Para todo propósito e intenciones, el G-7 está acabado. Pero ¿debemos lamentarnos? La lucha por el poder entre Estados Unidos y los otros era básicamente una lucha por la primacía de la opresión hacia el resto de las naciones del mundo. ¿Estarían mejor estos poderes más pequeños si ganara el modo europeo? ¿Acaso los animales pequeños se preocupan por elegir qué elefante los va a atropellar? Creo que no.

¡Todos alaban Charlevoix! Trump tal vez nos hizo a todos el favor de destruir este importante último remanente de la era de la dominación occidental del sistema-mundo. Por supuesto, el deceso del G-7 no significará que la lucha por un mundo mejor haya terminado. Para nada. Aquellos que respaldan un sistema de explotación y jerarquía simplemente buscarán otras formas de seguir haciéndolo.

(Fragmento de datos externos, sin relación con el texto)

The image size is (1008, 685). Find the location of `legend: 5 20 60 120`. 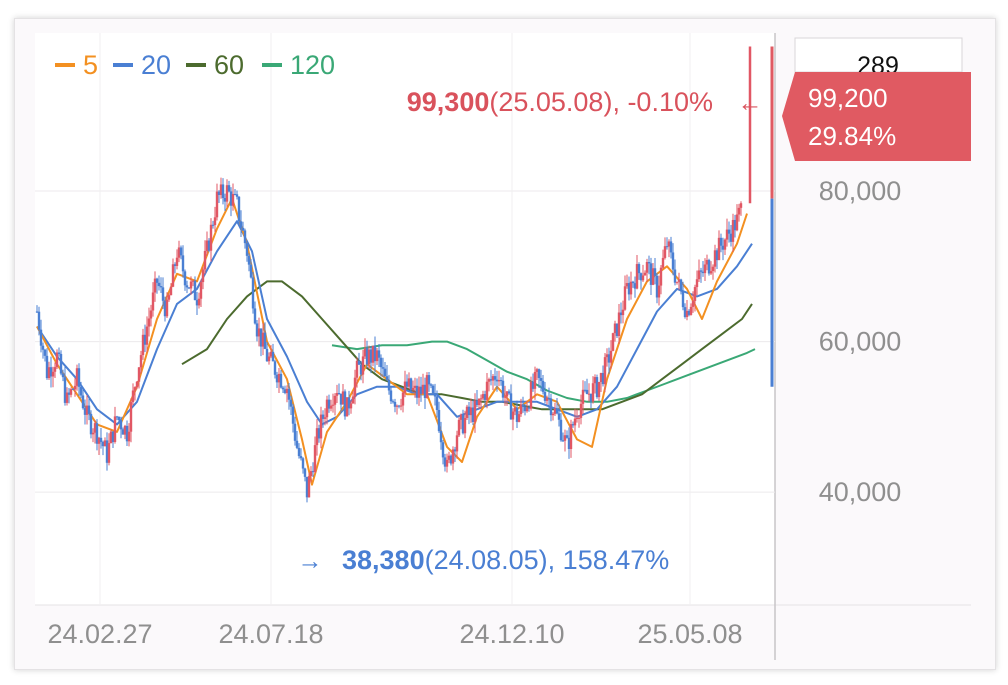

legend: 5 20 60 120 is located at coordinates (195, 65).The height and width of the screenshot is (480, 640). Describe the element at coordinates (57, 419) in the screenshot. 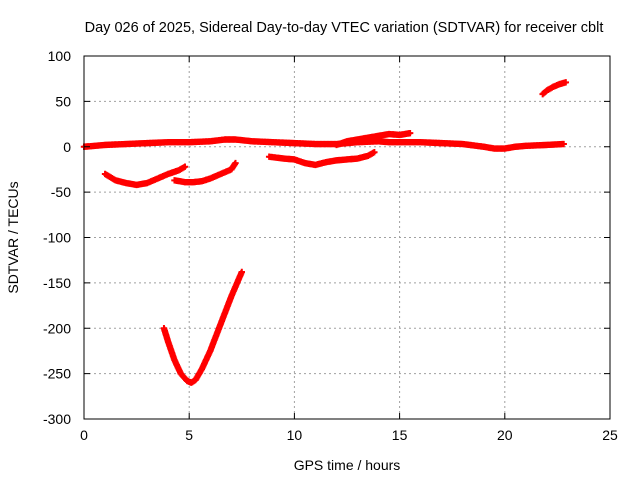

I see `y-tick-label: -300` at that location.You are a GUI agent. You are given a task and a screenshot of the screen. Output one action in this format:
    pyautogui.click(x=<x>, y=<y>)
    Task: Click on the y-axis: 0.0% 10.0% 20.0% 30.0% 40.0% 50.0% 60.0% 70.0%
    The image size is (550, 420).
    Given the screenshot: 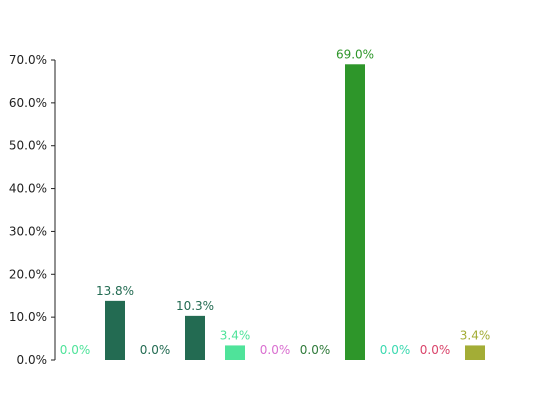 What is the action you would take?
    pyautogui.click(x=32, y=210)
    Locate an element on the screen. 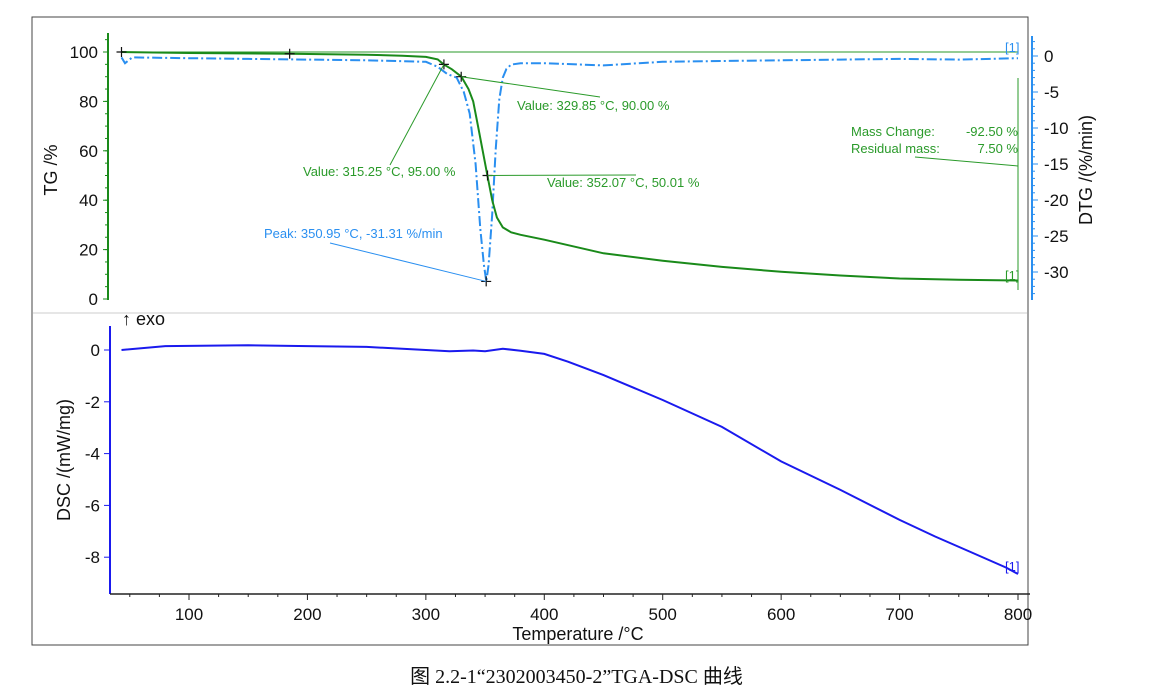 The height and width of the screenshot is (689, 1153). x-tick-label: 300 is located at coordinates (426, 614). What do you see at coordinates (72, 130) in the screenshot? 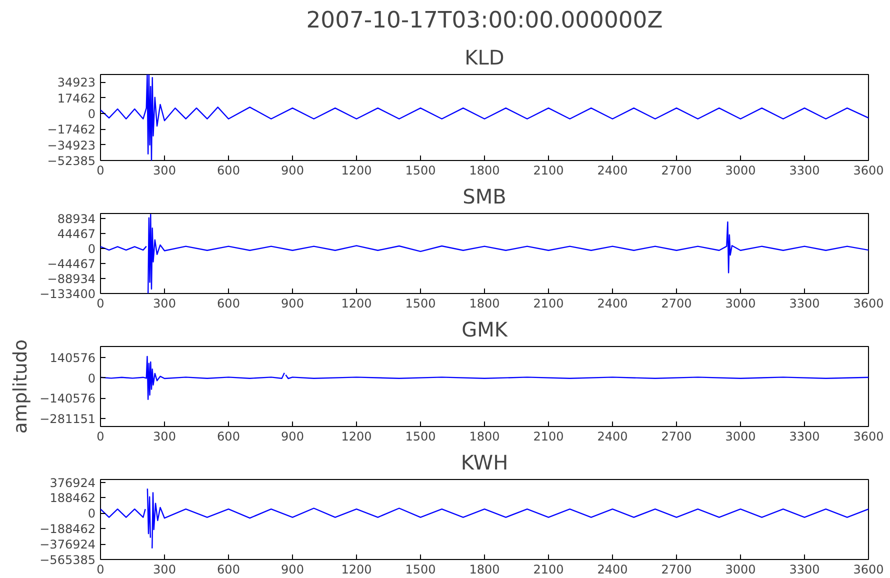
I see `y-tick-label: −17462` at bounding box center [72, 130].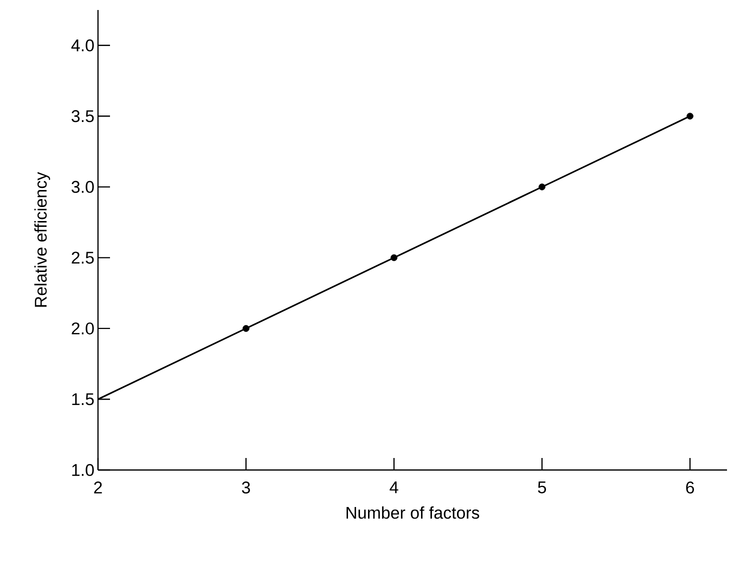  Describe the element at coordinates (542, 488) in the screenshot. I see `x-tick-label: 5` at that location.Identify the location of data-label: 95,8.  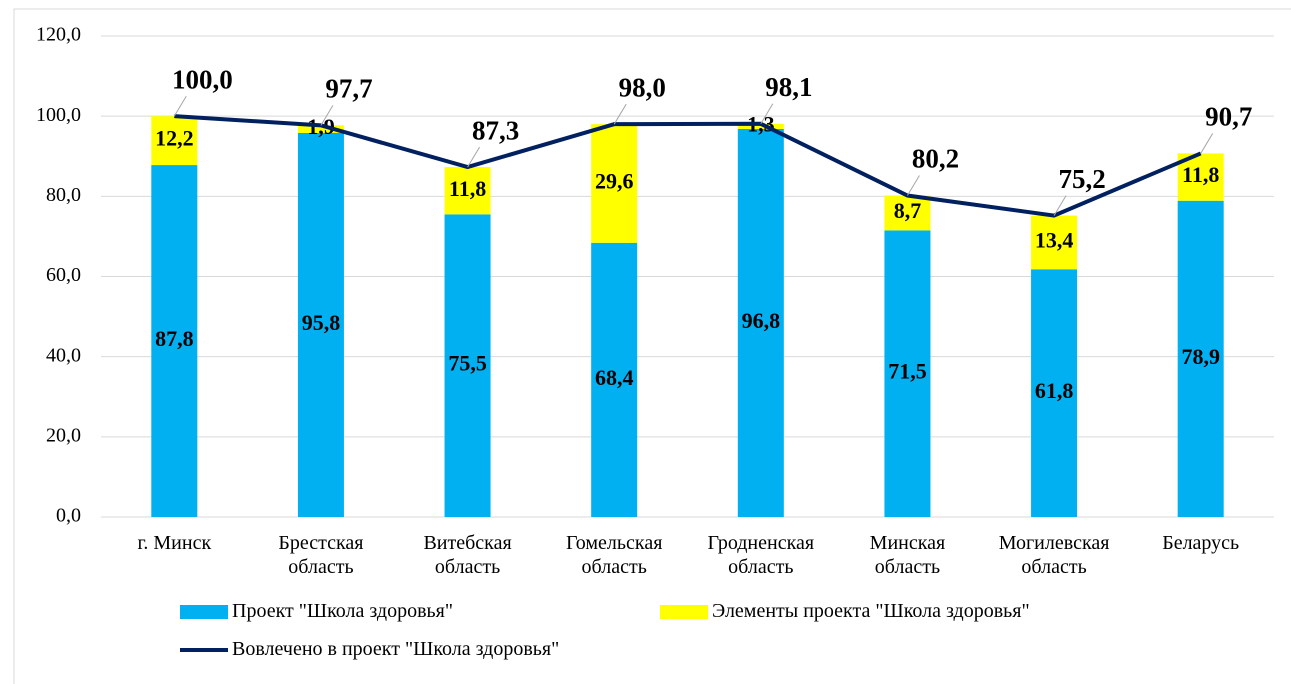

Esto me retorna a lo que hoy es un asunto central. Estamos en una crisis estructural del sistema-mundo moderno. Una batalla que está en curso por ver qué versión de un sistema sucesor habremos de atestiguar. Todo es muy volátil por el momento. Cada lado está arriba un día, y abajo el siguiente día. En algún sentido somos afortunados de que Donald Trump sea tan necio como para herir a su propio bando con tal golpe masivo. Pero no vitoreemos a Justin Trudeau o a Emmanuel Macron, cuya versión más inteligente de la opresión combate a Trump.